• _TASK INSTRUCTIONS_: Please rewrite the part of the listing that opens with the line containing "Screen dimensions: 2084x914" and closes with the line containing "click(201, 46)", keeping every line and shifting each coordinate in the answers up by 6.

• _DATA SECTION_:

= = = = = = =

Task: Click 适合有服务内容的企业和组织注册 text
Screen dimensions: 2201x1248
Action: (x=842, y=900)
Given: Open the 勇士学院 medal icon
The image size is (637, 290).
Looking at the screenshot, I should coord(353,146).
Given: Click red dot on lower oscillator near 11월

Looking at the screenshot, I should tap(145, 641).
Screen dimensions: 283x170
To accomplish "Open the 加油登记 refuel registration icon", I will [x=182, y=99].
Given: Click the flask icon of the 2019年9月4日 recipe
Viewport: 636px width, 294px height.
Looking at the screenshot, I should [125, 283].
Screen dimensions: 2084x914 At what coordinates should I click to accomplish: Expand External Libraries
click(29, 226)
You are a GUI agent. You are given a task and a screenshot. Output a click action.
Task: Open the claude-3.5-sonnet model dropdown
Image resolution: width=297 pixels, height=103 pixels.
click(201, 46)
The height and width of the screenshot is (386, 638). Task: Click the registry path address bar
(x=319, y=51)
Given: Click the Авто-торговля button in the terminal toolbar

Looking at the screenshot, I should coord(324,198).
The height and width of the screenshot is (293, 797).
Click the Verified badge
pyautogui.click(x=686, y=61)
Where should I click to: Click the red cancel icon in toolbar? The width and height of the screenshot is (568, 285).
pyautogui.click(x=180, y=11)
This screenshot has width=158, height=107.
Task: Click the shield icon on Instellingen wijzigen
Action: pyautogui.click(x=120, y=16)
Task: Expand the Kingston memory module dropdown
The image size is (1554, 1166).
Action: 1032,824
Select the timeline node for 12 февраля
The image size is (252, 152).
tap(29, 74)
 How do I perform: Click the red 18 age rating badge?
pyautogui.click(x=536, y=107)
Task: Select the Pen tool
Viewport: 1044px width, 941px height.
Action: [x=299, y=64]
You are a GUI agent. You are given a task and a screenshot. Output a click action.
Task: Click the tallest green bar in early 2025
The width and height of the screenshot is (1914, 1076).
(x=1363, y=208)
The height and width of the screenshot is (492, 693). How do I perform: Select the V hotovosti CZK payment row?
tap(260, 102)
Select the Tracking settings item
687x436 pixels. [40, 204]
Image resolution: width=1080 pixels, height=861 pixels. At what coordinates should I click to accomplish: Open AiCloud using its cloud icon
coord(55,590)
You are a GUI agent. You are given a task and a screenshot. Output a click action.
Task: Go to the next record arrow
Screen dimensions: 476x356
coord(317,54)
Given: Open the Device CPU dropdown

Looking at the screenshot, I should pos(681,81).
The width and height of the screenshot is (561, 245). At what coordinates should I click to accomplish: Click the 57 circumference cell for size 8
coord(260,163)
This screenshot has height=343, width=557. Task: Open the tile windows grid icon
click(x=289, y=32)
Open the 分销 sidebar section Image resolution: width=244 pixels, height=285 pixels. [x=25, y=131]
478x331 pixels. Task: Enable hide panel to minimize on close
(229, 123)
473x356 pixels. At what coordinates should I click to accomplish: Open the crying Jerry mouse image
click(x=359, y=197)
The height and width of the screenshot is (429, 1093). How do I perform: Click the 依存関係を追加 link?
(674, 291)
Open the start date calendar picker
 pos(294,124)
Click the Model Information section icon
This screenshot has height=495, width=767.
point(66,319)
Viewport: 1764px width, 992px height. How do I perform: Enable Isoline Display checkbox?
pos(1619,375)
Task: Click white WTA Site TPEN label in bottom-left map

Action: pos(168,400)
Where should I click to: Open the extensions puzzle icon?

= = = = = = =

• _ANSWER IN FULL_:
Screen dimensions: 2084x914 At what coordinates should I click to accomplish: Expand External Libraries
click(35, 232)
You are a GUI agent. You are given a task and a screenshot. Output a click action.
Task: Open the claude-3.5-sonnet model dropdown
Image resolution: width=297 pixels, height=103 pixels.
click(207, 52)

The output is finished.